Monday, Mar. 14, 1949

"Indomitable Mediocrity"

In eight weeks, 99,029 Britons had trooped to see the evidence -- 400-odd paintings and sculptures that the Royal Academy had bought & paid for from the proceeds of the Chantrey Bequest (TIME, Jan. 10). Were they as good as the Academicians insisted? Or did they belong back in the cellars of London's Tate Gallery, from which they had been momentarily resurrected?

By last week the critics stood withTate Director John Rothenstein--hanging was too good for most of the Chantreys. With Rothenstein they agreed that over the past 70 years of Chantrey buying, the Royal Academy selection committees had picked a high percentage of bad pictures and missed a lot of good ones. Wrote a Manchester Guardian Weekly critic: "Once the eye has been thoroughly glazed by the pompous onslaught of indomitable mediocrity, it is fascinating to wander limply through the galleries, no longer resisting ..." In the Spectator, Harold Nicolson suggested that a detailed, illustrated catalogue of the Chantrey purchases should be prepared (in order to keep a record) and the works themselves sent "to decorate Makerere College in Uganda or the corridors of some Fijian veterinary school."

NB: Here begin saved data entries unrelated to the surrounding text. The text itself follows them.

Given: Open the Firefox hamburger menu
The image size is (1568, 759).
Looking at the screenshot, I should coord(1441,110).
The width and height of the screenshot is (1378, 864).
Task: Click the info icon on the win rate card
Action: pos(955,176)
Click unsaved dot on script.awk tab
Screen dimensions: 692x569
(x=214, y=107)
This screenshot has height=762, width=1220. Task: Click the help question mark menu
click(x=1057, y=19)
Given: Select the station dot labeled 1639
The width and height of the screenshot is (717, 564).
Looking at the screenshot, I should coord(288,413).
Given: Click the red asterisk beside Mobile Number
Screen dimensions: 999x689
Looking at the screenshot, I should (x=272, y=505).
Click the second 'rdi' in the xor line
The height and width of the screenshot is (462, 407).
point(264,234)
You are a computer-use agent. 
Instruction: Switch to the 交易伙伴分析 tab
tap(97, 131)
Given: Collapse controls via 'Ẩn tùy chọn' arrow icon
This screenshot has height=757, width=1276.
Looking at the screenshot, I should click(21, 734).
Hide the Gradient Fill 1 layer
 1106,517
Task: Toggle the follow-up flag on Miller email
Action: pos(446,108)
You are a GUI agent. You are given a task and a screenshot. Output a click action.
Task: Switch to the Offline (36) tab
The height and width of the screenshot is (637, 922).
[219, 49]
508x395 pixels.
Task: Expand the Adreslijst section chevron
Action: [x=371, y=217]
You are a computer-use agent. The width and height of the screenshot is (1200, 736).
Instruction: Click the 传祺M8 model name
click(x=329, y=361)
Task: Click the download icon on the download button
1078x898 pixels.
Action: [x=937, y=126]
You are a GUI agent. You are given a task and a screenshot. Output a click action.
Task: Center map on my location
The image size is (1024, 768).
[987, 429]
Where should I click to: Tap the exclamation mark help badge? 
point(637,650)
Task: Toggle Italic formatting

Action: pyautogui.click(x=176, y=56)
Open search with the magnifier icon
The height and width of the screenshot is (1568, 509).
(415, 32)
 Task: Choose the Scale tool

Academy President (and horse-painter) Sir Alfred Munnings galloped to the defense of the Academy by attacking modernism : "The director of the Tate may be able to tell us why a painting of a head with two noses is better than the landlady's favorite The Bath of Psyche, by Lord Leighton." Old folks generally liked the paintings, too. Said one blackstocking: "They remind me of my youth. Besides, I know what the subject is meant to be. Can't do that with pictures nowadays." Said another: "So frightfully British . . . and I do love the cows."

But Director Rothenstein had made his point. The selection committees had purchased no Hogarths, Reynoldses, Gainsboroughs, Constables, Turners, Blakes or Lawrences. Among later artists, there were no canvases by Whistler or Rossetti--though there were a great many by Royal Academicians. This week, except for about 30 paintings and sculptures which the Tate had always thought worth looking at, the exhibit went back into deep freeze --Psyche and all.